## [Verilen metin]
──────────────────────────────

116. İhlalin mahkeme kararından kaynaklandığı veya mahkemenin ihlali gideremediği durumlarda Anayasa Mahkemesi, 6216 sayılı Kanun'un 50. maddesinin (2) numaralı fıkrası ile Anayasa Mahkemesi İçtüzüğü’nün 79. maddesinin (1) numaralı fıkrasının (a) bendi uyarınca, ihlalin ve sonuçlarının ortadan kaldırılması için yeniden yargılama yapılmak üzere kararın bir örneğinin ilgili mahkemeye gönderilmesine hükmeder. Anılan yasal düzenleme, usul hukukundaki benzer hukuki kurumlardan farklı olarak ihlali ortadan kaldırmak amacıyla yeniden yargılama sonucunu doğuran ve bireysel başvuruya özgülenen bir giderim yolunu öngörmektedir. Bu nedenle Anayasa Mahkemesi tarafından ihlal kararına bağlı olarak yeniden yargılama kararı verildiğinde usul hukukundaki yargılamanın yenilenmesi kurumundan farklı olarak ilgili mahkemenin yeniden yargılama sebebinin varlığını kabul hususunda herhangi bir takdir yetkisi bulunmamaktadır. Dolayısıyla böyle bir kararın kendisine ulaştığı mahkemenin yasal yükümlülüğü, ilgilinin talebini beklemeksizin Anayasa Mahkemesinin ihlal kararı nedeniyle yeniden yargılama kararı vererek devam eden ihlalin sonuçlarını gidermek üzere gereken işlemleri yerine getirmektir (Mehmet Doğan, §§ 58, 59; Aligül Alkaya ve diğerleri (2), §§ 57-59, 66, 67).

──────────────────────────────

## [Çıkarılan bilgiler]

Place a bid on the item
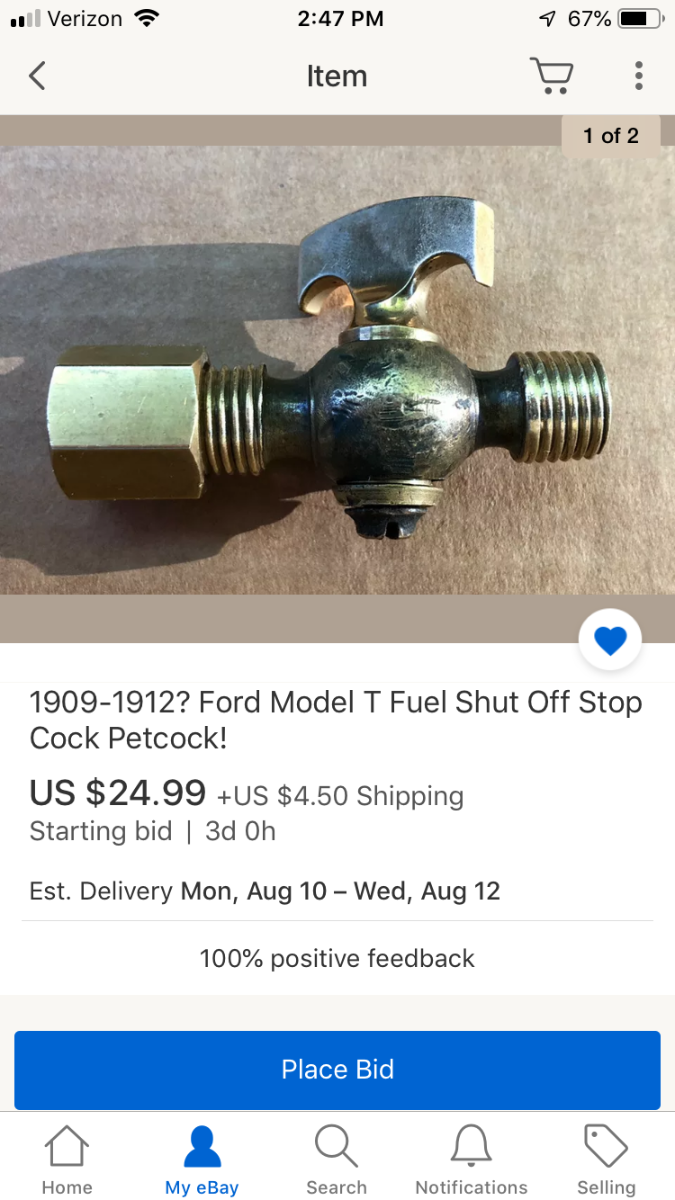The image size is (675, 1200). 337,1070
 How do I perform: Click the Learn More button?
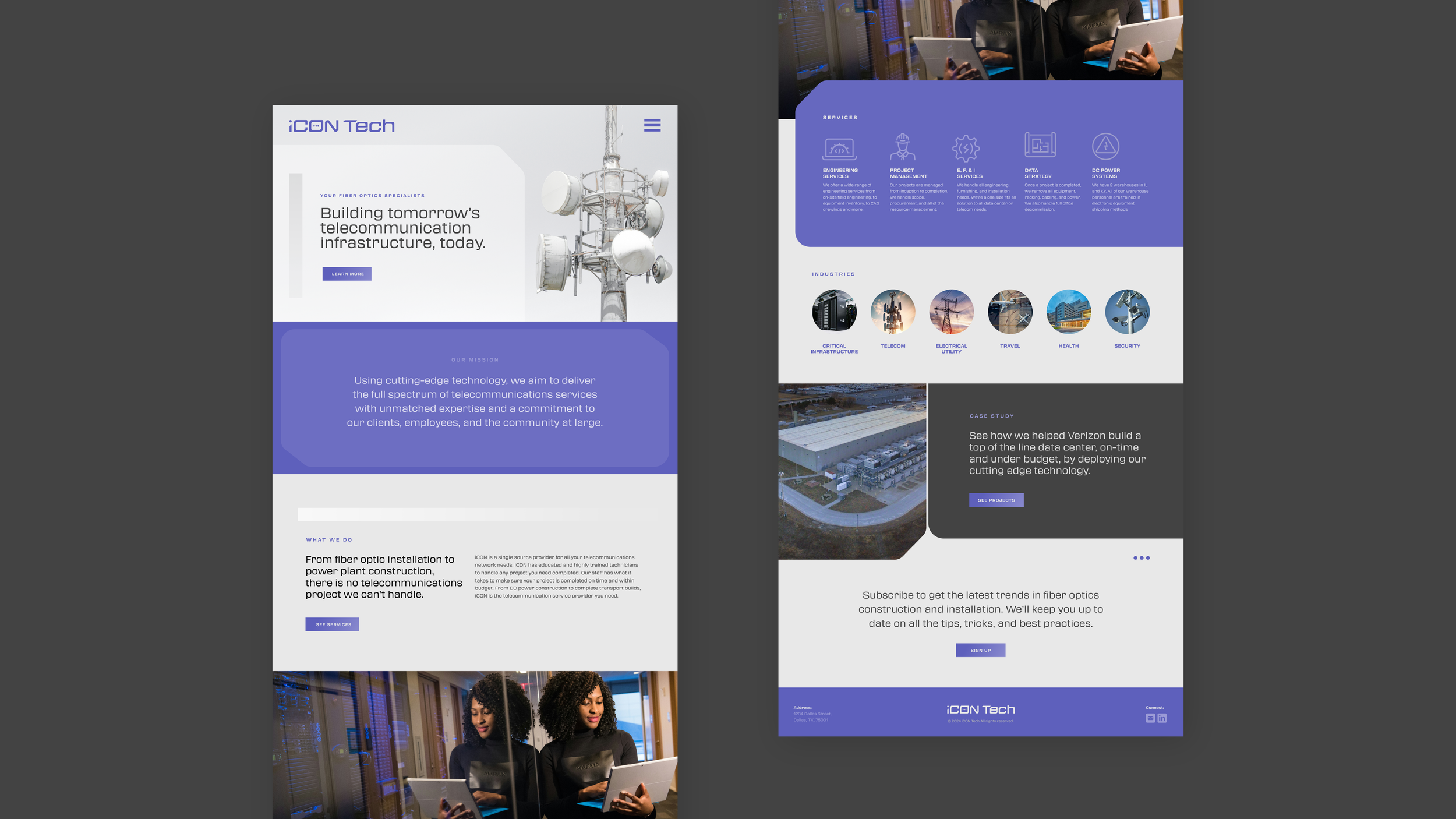pos(347,274)
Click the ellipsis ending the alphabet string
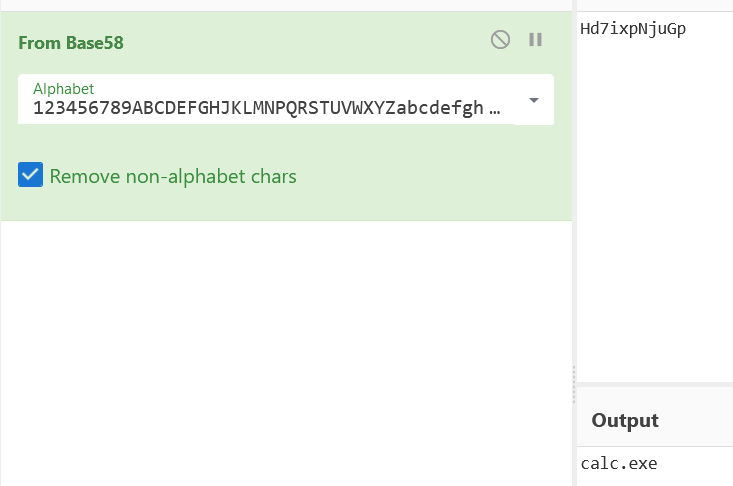733x486 pixels. (495, 109)
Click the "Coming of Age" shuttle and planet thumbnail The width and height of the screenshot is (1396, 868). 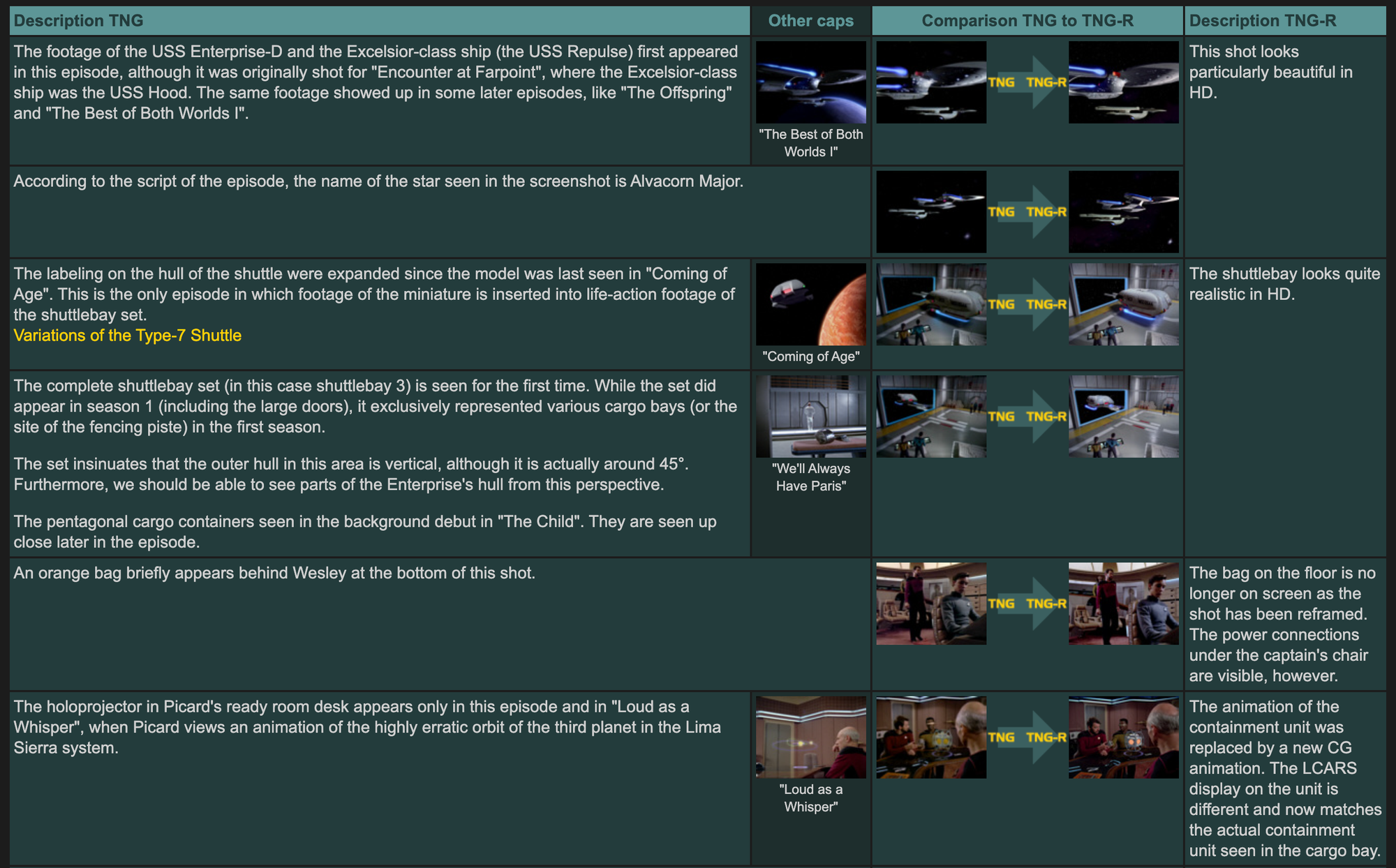click(810, 304)
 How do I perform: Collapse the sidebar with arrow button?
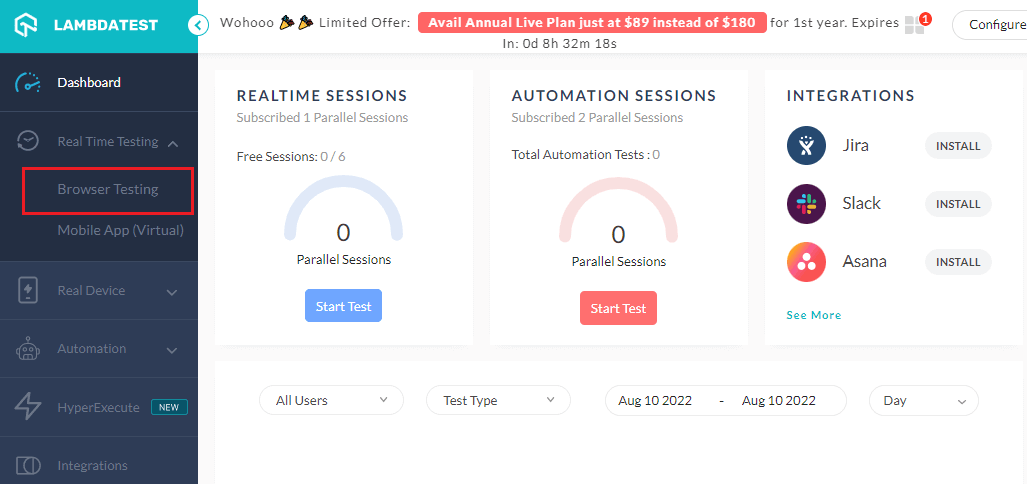pyautogui.click(x=198, y=25)
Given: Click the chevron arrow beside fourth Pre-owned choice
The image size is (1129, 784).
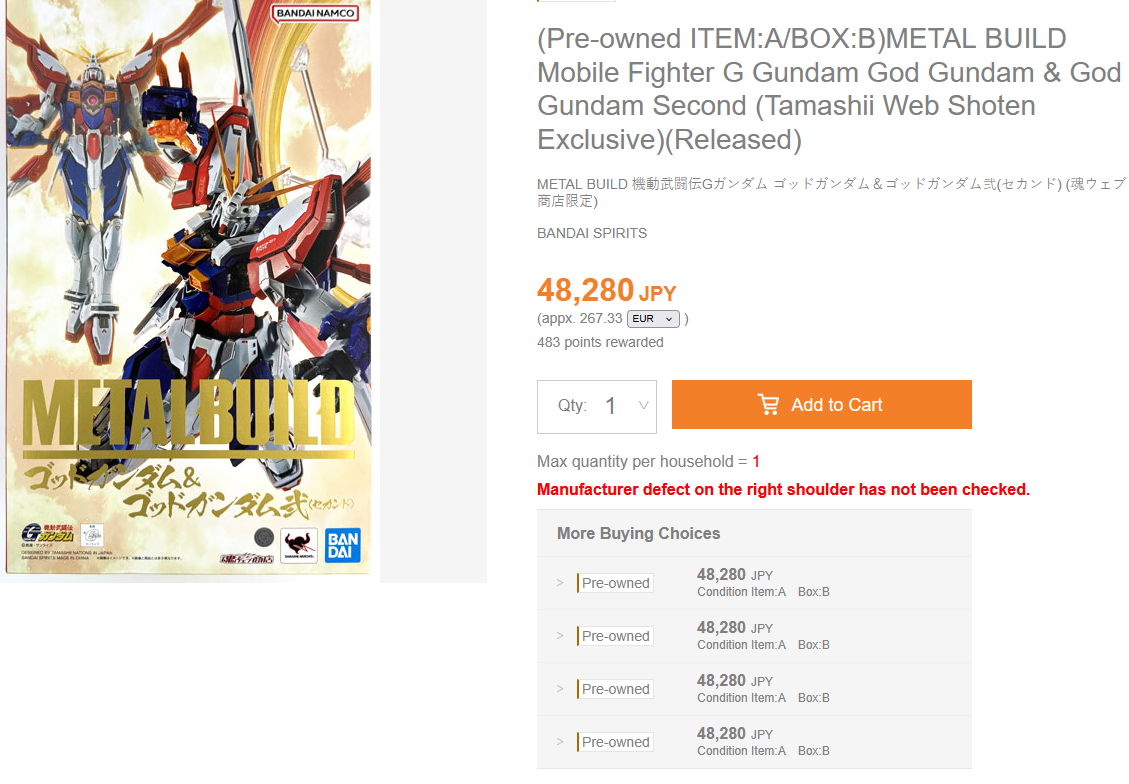Looking at the screenshot, I should 559,742.
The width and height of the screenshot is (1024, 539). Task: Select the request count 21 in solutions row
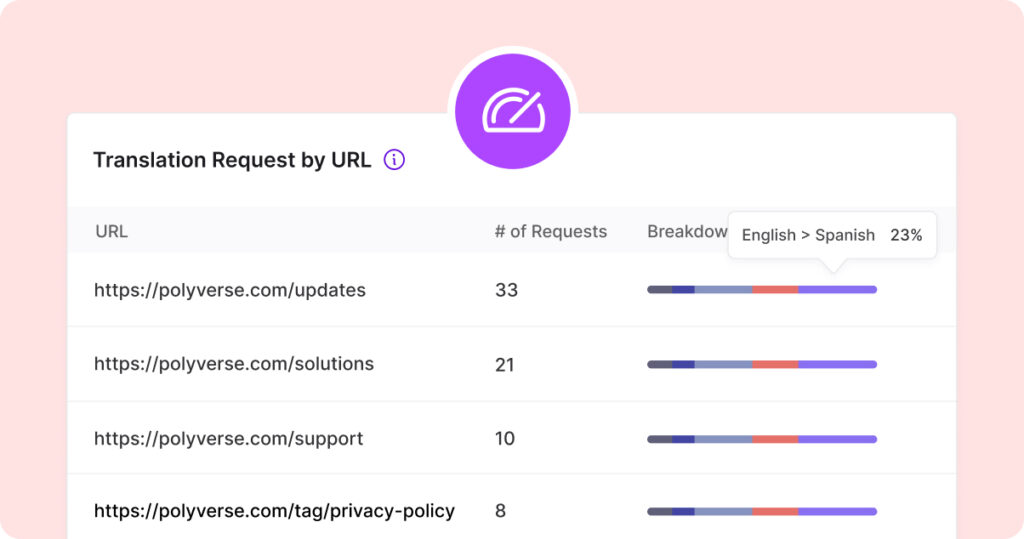tap(505, 365)
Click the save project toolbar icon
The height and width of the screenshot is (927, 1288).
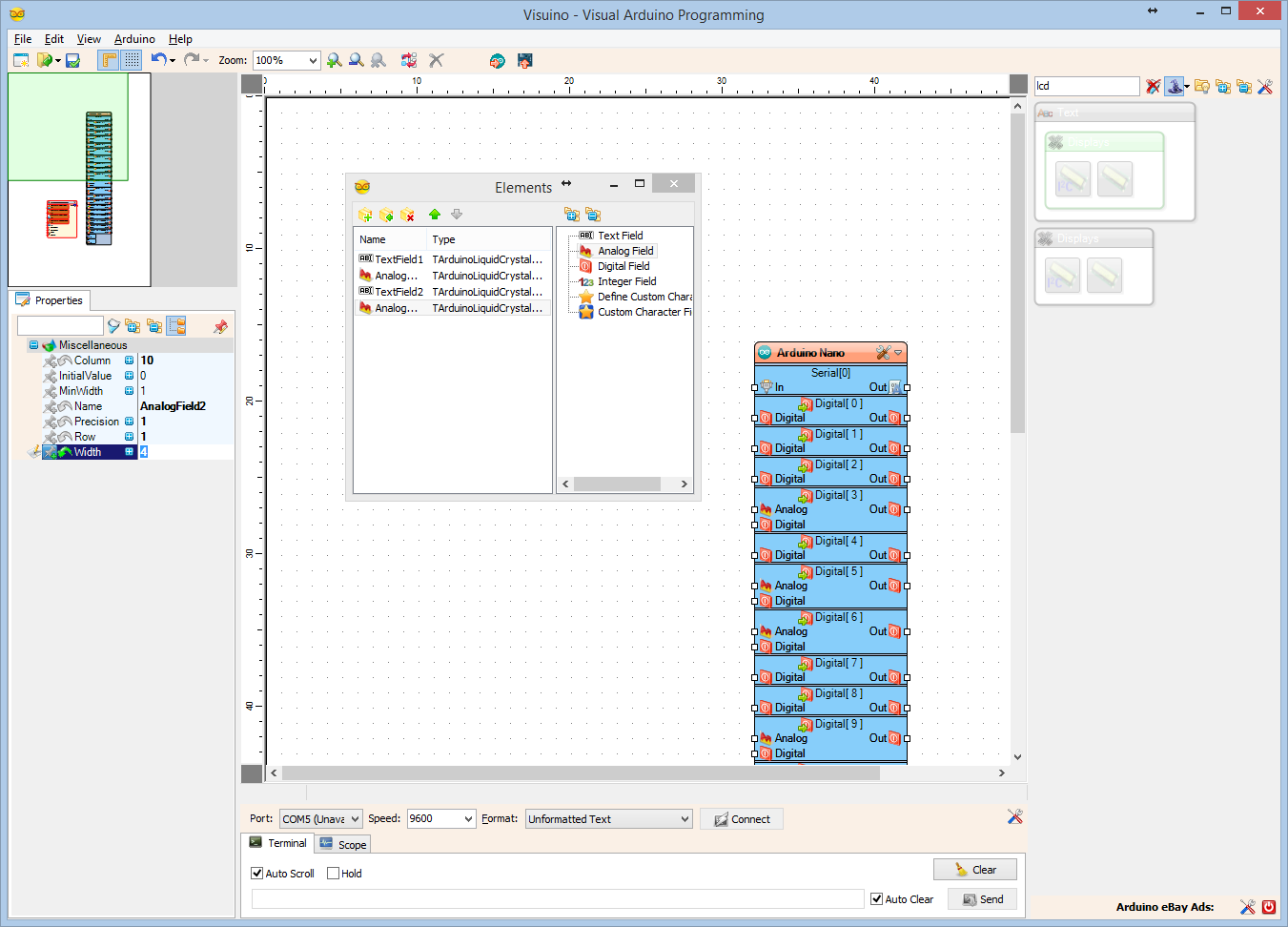pos(72,60)
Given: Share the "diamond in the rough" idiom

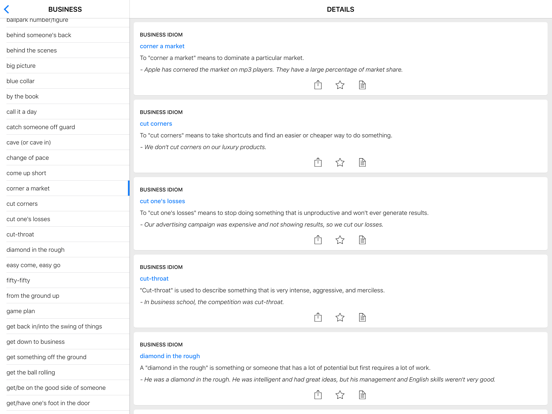Looking at the screenshot, I should coord(318,395).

──────────────────────────────

## [Yazılı talimat 1]
Yeniden yargılamaya ilişkin metne göre, Anayasa Mahkemesi ihlal kararına bağlı olarak yeniden yargılama kararı verdiğinde ilgili mahkemenin yeniden yargılama sebebinin varlığını kabul konusunda neden takdir yetkisi yoktur? Bir ila üç cümleyle açıklayın.
## [Yazılı talimat 2]
Yeniden yargılamaya ilişkin metni kaldığı yerden sürdürür müsünüz?
Yukarıdaki satırlara bu iş için ihtiyaç yoktur.

## [Yanıt 1]
Çünkü 6216 sayılı Kanun'un 50. maddesinin (2) numaralı fıkrası ile Anayasa Mahkemesi İçtüzüğü'nün 79. maddesinin (1) numaralı fıkrasının (a) bendi, usul hukukundaki benzer kurumlardan farklı bir giderim yolu öngörmektedir. Bu yol, ihlali ortadan kaldırmak amacıyla yeniden yargılama sonucunu doğurur ve bireysel başvuruya özgülenmiştir. Bu nedenle yargılamanın yenilenmesi kurumundan farklı olarak ilgili mahkeme, yeniden yargılama sebebinin varlığını kendi takdirine göre değerlendiremez.

## [Yanıt 2]
117. İncelenen başvuruda Ceza Mahkemesinin sanıkların içine düştükleri hatanın kaçınılmaz olduğunu mevcut bulgularla ortaya koyamaması, başvuruya konu operasyonun üçüncü kişilerin yaşamının korunmasına imkân verecek şekilde planlanmaması ve başvuruya konu ceza yargılamasında -başka hususlar yanında- ölüm olayını aydınlatabilecek ve sorumluların belirlenmesini sağlayabilecek bütün delillerin toplanmaması nedenleriyle yaşam hakkının maddi ve usul boyutlarının ihlal edildiği sonucuna ulaşılmıştır. Dolayısıyla ihlalin mahkeme kararından kaynaklandığı anlaşılmaktadır.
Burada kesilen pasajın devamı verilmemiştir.